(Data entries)
════════════════

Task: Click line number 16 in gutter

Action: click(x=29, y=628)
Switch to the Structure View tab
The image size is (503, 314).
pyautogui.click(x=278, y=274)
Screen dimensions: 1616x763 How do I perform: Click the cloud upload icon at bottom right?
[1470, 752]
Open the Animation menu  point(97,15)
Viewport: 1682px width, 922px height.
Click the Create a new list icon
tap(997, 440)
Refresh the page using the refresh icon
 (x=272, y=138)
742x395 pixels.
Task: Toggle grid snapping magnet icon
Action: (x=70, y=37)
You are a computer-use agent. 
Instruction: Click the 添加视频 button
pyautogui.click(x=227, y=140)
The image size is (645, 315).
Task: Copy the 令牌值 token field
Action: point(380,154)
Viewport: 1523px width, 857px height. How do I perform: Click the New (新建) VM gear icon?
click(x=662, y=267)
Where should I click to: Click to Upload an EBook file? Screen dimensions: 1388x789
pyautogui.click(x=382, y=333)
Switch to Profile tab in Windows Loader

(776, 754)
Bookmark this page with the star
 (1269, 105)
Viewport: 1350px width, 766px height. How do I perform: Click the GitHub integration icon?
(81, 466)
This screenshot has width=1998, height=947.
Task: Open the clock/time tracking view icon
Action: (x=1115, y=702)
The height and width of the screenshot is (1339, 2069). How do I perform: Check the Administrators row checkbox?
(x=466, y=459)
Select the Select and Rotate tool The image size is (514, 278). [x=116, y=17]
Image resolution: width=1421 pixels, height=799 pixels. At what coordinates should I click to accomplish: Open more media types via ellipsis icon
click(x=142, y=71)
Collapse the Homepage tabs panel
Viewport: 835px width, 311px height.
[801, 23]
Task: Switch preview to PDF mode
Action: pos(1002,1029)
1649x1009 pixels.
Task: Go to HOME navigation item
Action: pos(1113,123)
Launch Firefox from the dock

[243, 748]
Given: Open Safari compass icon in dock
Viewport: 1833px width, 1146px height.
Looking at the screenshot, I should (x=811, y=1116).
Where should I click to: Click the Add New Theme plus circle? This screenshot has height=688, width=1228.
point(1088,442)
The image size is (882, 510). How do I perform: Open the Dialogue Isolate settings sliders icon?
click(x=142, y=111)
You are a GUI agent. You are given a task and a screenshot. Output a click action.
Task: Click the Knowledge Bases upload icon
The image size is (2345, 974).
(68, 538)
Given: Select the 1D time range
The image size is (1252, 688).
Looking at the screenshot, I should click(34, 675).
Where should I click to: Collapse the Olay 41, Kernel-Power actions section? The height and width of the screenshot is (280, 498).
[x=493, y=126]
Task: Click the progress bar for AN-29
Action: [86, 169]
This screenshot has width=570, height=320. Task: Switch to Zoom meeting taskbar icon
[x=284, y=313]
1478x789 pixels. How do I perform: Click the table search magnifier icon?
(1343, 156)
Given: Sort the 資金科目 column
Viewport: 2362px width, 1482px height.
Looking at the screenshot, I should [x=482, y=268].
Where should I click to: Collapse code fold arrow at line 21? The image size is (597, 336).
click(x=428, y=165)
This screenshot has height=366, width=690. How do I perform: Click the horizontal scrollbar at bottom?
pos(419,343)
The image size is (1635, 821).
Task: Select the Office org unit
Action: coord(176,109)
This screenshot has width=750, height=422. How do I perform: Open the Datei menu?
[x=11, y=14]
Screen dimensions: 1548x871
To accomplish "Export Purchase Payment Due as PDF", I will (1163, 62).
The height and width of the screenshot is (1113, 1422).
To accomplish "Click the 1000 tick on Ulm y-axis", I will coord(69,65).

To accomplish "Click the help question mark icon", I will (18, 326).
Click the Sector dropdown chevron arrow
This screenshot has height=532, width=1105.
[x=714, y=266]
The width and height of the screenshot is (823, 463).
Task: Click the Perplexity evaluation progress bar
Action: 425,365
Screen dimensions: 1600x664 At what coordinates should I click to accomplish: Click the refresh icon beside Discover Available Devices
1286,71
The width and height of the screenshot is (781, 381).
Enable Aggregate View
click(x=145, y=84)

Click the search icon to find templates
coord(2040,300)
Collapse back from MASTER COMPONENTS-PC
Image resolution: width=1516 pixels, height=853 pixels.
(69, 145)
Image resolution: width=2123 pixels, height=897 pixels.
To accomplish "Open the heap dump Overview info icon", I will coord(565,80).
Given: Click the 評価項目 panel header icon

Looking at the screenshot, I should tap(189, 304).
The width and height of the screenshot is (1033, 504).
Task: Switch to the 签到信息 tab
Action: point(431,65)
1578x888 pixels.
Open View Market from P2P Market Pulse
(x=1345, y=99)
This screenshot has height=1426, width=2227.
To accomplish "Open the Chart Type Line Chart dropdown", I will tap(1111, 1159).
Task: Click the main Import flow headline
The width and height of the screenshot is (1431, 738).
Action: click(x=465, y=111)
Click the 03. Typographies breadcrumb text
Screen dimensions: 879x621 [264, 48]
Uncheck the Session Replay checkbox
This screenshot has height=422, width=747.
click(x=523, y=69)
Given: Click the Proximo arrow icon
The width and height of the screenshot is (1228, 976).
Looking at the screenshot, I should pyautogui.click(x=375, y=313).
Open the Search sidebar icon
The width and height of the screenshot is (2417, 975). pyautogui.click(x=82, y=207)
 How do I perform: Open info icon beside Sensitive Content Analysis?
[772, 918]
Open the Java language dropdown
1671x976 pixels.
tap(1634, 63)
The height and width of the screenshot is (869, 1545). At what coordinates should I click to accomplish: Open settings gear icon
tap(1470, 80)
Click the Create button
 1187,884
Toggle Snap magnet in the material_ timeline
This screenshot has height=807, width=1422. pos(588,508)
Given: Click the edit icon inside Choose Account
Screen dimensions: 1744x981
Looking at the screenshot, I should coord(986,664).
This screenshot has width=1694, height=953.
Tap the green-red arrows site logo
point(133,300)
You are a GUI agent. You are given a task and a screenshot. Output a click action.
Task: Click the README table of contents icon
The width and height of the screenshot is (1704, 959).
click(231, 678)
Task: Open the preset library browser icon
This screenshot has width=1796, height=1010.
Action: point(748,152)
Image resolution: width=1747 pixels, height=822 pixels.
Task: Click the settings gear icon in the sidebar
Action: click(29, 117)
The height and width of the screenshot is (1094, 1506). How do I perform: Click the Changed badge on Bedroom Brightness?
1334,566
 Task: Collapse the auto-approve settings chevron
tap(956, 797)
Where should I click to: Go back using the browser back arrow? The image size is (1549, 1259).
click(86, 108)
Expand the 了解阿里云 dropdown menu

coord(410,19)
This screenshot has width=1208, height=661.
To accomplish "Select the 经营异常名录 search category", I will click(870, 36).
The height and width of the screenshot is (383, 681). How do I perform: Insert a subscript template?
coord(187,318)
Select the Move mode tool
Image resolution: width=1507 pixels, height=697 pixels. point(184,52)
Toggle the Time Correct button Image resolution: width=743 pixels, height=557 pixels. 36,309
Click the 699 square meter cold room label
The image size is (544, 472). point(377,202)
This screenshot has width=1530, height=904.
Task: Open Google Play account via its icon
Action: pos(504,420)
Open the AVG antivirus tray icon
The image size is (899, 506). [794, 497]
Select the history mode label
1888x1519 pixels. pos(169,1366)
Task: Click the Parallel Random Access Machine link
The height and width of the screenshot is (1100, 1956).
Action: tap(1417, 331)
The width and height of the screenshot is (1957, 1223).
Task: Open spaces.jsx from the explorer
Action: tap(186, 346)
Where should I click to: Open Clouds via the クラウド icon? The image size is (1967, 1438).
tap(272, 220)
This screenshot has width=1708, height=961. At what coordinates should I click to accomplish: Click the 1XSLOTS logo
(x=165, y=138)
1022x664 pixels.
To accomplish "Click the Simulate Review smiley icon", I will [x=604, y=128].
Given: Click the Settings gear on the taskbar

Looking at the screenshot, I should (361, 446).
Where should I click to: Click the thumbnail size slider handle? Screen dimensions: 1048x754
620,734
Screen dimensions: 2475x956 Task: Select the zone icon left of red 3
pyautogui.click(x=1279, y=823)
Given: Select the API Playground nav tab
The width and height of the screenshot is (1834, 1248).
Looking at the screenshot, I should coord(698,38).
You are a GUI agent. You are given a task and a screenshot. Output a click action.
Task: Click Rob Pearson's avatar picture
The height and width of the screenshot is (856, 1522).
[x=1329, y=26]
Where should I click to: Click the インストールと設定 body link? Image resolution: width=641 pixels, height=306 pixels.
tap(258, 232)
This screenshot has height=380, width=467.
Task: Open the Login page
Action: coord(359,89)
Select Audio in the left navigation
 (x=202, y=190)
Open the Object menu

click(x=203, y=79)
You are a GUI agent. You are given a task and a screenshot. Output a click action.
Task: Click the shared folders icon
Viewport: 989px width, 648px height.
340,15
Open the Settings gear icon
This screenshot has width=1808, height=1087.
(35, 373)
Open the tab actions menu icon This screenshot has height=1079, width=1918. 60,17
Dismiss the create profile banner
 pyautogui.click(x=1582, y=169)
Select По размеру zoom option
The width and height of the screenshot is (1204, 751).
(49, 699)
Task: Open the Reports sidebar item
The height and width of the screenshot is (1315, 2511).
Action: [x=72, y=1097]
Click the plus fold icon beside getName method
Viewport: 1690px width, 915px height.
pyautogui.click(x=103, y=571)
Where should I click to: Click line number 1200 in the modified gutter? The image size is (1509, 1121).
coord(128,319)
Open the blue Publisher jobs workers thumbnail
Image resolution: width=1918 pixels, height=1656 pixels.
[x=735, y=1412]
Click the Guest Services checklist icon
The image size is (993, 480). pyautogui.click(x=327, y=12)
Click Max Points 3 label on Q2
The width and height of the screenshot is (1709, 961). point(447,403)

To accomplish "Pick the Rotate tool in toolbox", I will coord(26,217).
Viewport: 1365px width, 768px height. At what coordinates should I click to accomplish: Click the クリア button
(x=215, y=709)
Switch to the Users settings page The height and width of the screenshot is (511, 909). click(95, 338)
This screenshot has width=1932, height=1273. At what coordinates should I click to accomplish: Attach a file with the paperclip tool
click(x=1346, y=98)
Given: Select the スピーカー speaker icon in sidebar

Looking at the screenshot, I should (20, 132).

════════════════

-- PROBLEM DETAILS --
The required answer is a single number: the count of lines in the entries that hold the string "Rotate".

-- RESPONSE TO THIS TASK --
2